EXERCISE DATA:

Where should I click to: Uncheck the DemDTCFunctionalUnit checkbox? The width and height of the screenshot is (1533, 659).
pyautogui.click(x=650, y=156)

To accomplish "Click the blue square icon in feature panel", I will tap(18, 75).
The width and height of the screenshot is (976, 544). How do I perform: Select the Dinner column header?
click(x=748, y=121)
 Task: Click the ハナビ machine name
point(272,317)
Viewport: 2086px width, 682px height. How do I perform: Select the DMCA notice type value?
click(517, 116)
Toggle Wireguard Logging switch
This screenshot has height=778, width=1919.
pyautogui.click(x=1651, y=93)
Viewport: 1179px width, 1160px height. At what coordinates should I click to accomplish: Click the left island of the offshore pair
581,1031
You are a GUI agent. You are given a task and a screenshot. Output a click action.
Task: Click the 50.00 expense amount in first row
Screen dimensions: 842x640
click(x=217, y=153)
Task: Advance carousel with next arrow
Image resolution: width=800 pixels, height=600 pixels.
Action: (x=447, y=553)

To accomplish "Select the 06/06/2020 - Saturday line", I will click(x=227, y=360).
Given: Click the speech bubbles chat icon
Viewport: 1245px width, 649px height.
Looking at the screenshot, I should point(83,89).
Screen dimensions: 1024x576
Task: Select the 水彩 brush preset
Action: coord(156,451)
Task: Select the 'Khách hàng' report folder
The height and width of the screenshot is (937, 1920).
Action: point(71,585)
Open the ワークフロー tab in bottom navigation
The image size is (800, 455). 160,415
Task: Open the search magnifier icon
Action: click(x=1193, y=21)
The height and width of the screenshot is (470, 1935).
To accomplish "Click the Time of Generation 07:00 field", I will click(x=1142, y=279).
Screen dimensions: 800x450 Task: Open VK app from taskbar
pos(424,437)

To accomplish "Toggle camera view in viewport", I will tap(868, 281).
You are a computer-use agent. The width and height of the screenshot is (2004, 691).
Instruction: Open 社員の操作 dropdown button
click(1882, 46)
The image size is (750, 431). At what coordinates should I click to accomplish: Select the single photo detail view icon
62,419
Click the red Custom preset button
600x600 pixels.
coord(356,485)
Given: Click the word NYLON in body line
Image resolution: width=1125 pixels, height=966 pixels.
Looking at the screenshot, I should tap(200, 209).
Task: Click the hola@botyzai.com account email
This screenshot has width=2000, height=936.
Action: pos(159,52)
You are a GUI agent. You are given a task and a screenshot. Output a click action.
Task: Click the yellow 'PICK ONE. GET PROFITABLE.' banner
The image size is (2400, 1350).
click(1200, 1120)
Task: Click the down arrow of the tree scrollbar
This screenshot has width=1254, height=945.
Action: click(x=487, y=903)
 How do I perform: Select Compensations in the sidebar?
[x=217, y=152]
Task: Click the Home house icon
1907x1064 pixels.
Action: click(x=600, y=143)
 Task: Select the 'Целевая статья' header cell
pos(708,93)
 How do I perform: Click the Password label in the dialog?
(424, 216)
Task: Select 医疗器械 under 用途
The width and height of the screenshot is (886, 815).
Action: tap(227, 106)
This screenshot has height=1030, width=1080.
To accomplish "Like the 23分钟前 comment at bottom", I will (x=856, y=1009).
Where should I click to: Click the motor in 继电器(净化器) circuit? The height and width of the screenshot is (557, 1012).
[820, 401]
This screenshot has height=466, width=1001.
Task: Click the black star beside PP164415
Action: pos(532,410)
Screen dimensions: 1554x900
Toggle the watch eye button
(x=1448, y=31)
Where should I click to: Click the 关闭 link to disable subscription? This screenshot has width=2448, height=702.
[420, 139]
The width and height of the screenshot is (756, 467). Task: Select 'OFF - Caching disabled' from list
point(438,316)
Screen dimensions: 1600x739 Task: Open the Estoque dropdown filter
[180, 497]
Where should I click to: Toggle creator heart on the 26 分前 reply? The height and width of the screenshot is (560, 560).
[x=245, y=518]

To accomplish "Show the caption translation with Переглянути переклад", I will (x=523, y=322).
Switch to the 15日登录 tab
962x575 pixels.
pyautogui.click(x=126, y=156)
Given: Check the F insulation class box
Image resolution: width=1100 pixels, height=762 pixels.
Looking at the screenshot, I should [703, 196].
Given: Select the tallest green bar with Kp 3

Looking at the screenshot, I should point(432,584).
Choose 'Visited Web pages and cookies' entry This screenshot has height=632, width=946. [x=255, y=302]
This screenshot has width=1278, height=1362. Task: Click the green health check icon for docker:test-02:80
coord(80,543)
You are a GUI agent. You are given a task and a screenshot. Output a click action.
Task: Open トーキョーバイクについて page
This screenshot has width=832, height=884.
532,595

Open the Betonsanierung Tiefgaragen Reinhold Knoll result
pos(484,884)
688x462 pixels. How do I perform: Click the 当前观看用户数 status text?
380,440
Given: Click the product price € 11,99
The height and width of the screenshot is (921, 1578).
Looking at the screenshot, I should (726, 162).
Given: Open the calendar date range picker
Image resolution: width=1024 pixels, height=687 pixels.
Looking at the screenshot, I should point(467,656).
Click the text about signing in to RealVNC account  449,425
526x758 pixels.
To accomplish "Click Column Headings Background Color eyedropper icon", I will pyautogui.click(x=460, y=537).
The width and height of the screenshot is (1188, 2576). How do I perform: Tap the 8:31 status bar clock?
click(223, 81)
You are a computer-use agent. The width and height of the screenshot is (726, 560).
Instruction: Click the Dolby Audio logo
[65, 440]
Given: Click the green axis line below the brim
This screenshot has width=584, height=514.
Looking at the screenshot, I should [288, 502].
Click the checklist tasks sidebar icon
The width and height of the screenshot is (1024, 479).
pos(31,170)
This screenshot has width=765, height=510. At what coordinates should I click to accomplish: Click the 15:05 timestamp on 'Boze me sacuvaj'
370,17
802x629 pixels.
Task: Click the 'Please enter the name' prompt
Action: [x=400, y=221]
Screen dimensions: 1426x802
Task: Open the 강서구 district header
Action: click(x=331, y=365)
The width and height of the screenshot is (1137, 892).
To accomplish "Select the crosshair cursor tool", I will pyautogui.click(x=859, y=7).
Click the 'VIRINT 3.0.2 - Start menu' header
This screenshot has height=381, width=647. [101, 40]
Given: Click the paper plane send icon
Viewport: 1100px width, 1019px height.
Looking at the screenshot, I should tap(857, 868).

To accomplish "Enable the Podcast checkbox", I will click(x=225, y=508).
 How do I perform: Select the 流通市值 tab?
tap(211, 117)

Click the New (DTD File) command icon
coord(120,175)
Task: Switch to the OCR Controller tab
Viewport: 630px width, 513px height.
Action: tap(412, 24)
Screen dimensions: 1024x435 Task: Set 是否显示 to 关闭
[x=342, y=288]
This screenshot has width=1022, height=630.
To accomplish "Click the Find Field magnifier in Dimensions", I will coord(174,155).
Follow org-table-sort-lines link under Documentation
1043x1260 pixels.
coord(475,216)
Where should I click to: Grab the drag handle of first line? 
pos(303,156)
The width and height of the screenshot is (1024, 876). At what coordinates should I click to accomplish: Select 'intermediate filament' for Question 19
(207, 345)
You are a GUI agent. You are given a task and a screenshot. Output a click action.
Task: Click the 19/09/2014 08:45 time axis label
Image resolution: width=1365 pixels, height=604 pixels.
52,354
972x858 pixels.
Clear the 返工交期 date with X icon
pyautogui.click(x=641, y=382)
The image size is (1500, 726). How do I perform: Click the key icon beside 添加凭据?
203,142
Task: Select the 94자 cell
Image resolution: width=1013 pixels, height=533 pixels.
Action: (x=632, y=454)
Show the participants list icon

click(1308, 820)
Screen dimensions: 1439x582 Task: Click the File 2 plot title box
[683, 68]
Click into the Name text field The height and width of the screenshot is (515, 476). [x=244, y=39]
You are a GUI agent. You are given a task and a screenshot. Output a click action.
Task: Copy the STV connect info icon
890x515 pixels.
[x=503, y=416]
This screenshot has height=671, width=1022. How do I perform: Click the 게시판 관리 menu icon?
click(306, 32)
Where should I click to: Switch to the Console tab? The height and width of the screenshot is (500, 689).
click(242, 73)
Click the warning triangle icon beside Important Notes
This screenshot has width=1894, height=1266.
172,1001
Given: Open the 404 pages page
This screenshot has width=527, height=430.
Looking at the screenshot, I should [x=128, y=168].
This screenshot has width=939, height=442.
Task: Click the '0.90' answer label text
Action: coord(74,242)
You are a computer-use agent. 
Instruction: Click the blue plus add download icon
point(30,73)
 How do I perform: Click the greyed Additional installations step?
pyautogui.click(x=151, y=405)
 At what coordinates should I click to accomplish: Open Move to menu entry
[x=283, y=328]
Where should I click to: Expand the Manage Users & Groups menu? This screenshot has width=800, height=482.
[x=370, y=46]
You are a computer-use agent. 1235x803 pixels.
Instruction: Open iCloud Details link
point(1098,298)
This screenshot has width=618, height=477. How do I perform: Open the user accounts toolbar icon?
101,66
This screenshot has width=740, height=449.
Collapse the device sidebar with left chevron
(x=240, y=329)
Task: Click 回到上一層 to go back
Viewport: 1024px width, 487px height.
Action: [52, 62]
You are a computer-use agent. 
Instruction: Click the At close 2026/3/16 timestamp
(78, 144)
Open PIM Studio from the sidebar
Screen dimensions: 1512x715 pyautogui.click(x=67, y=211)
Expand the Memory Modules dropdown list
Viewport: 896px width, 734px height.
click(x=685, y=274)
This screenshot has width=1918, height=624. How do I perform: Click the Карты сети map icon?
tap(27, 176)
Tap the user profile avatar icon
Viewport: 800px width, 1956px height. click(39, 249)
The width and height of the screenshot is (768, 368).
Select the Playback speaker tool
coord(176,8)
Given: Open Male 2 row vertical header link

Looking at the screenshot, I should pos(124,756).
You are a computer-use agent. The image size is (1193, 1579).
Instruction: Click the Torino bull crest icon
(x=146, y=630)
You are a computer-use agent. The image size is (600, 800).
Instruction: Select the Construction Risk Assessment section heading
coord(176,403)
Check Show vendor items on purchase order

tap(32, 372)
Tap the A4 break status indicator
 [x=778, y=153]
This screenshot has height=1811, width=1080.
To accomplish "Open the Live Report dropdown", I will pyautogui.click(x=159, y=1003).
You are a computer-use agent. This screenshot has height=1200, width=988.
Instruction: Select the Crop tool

EXERCISE PROMPT: In the listing above, start at the line with "The image size is (750, 431).", go on through the line with "Task: Click the hola@botyzai.com", and copy each of those lines exactly; leave out all the rest.

THE ANSWER:
The image size is (750, 431). At what coordinates should I click to accomplish: Select the single photo detail view icon
62,419
Click the red Custom preset button
600x600 pixels.
coord(356,485)
Given: Click the word NYLON in body line
Image resolution: width=1125 pixels, height=966 pixels.
Looking at the screenshot, I should tap(200, 209).
Task: Click the hola@botyzai.com account email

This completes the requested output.